If Starmer and Reeves don’t worry enough about the UK’s slowing growth, a more challenging global backdrop, worse demographics and more stressed public services, they will also start with a less healthy public finances.

In May 1997, public sector net debt was 37.6% of gross domestic product (GDP), and by April 2023 this debt level will be two and a half times as high as it is today, at 99.2% of GDP % and still rising, despite an increase in tax revenues to the highest level since World War II.

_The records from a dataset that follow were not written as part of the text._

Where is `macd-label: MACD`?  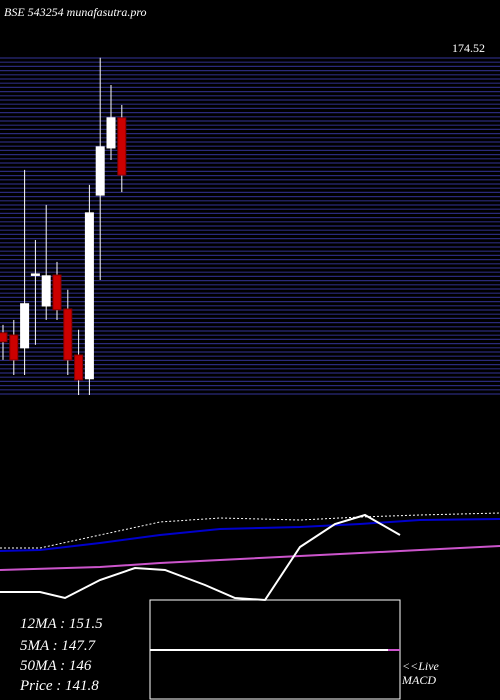 macd-label: MACD is located at coordinates (418, 680).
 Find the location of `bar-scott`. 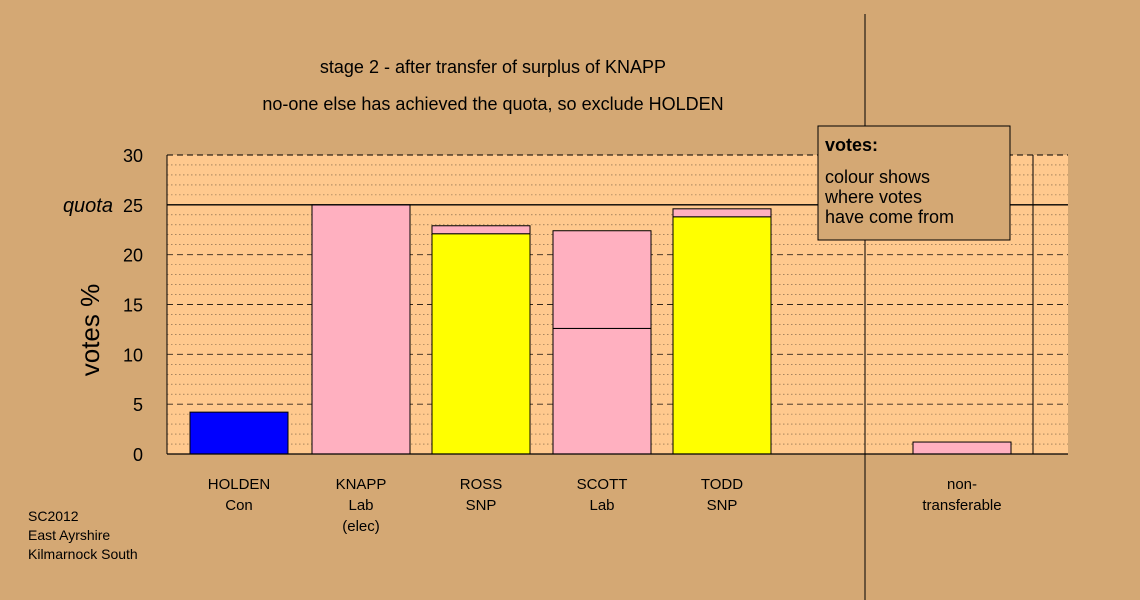

bar-scott is located at coordinates (602, 342).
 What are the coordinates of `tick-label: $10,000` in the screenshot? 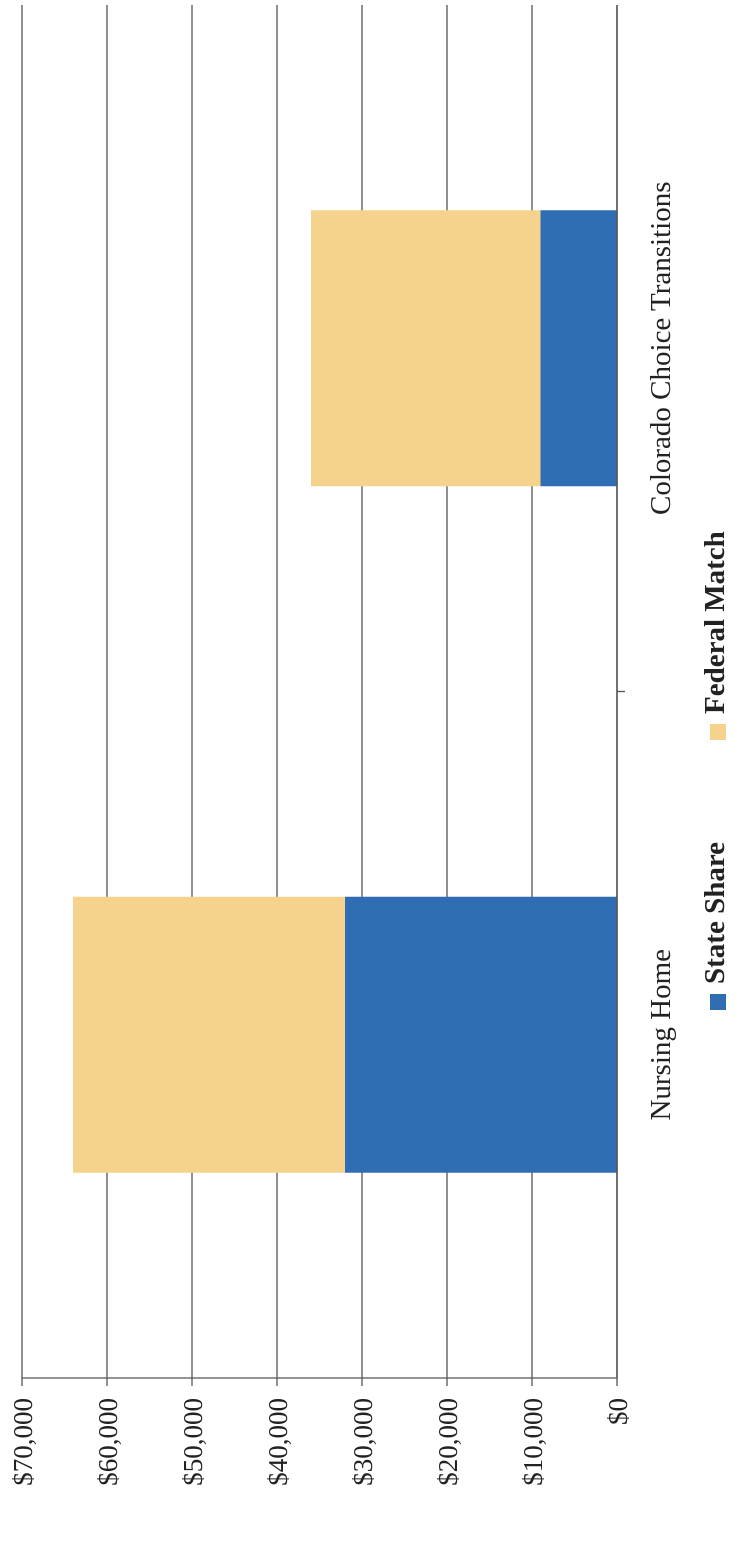 It's located at (533, 1442).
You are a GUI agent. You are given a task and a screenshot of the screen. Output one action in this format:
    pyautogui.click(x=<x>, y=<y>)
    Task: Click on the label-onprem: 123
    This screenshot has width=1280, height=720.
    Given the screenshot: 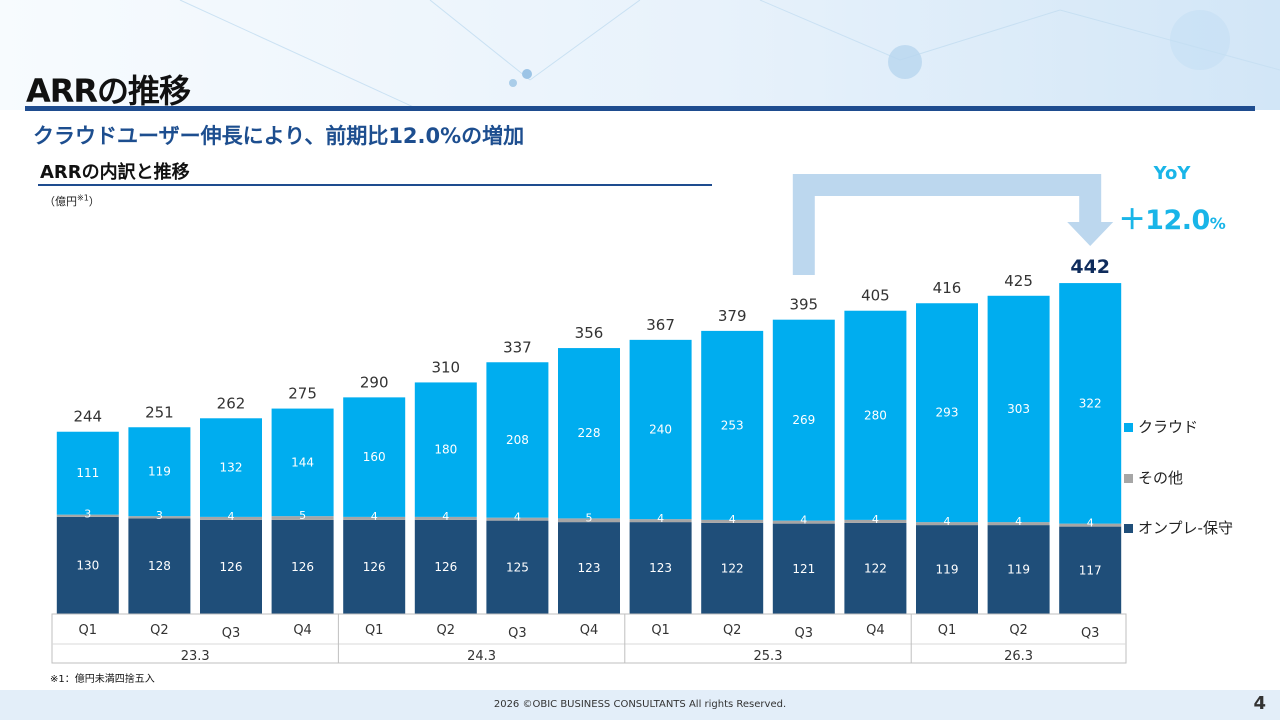 What is the action you would take?
    pyautogui.click(x=590, y=568)
    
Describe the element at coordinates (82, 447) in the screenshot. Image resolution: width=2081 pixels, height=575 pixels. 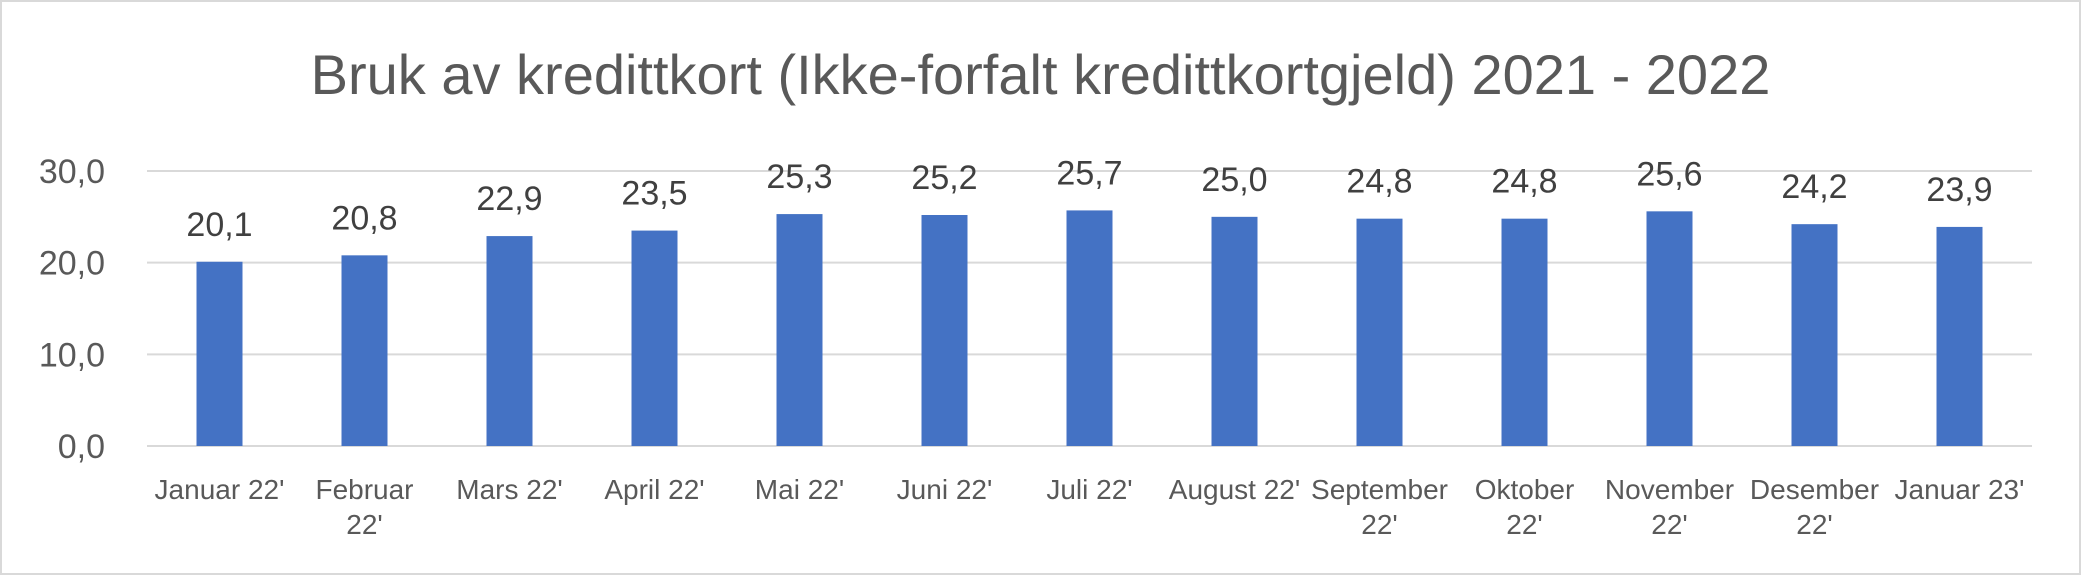
I see `y-tick-label: 0,0` at that location.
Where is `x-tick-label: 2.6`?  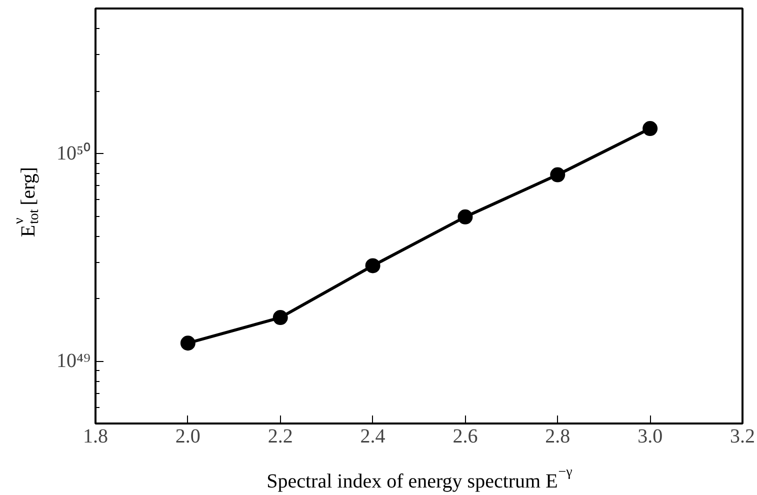 x-tick-label: 2.6 is located at coordinates (465, 437).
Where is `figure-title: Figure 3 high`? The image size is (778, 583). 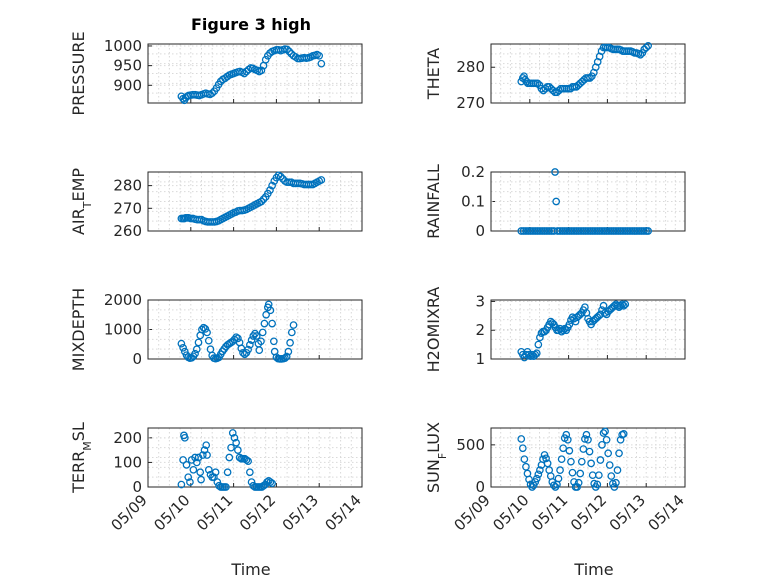
figure-title: Figure 3 high is located at coordinates (251, 24).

Although many aspects of the public sector, such as education, health, and transportation, are more modern than they were in 1997, the increase in debt has not been supported by increases in public sector net worth.

The ONS’ new aggregate public sector net worth statistics have deteriorated from a £96bn surplus in spring 1997 to a £611bn deficit at the end of April 2023 after the government borrowed heavily through the global financial crisis, the Covid-19 pandemic and recent energy crisis.

Reeves was clear “there’s not a lot of wiggle room”, saying the government couldn’t simply borrow its way to improve public services. “Liz Truss and Kwasi Kwarteng tested the idea of ​​disrupting deficit-financed spending, so it’s important that we explain where the money comes from,” referring to the former prime minister and her Prime Minister.

potential good news

With the new Labor government facing such a difficult economic and public finances backdrop, most economists and former officials warn that the outlook is tough, but they stress that it is not impossible and that in the past the UK has often seen things improve as everyone in despair.

IFS’s Johnson said: “(Labor) has the potential to get lucky in the economy. Seven years after the Brexit referendum, we took the initial hit. The political chaos seems to have subsided. Maybe, just maybe, we’ll get back to decent growth. Can’t count on it.

McPherson also said that history does not all portend doom and gloom for the next few years. “Just when you think everything is bad, economies tend to turn around and I can see some reasons why the economy could regain its ability to grow – for example, the backlash from Covid and energy prices is coming to an end.”

“I don’t see a clear investment boom coming, but it’s important to keep the foresight and the UK is no worse off than anywhere else,” he added.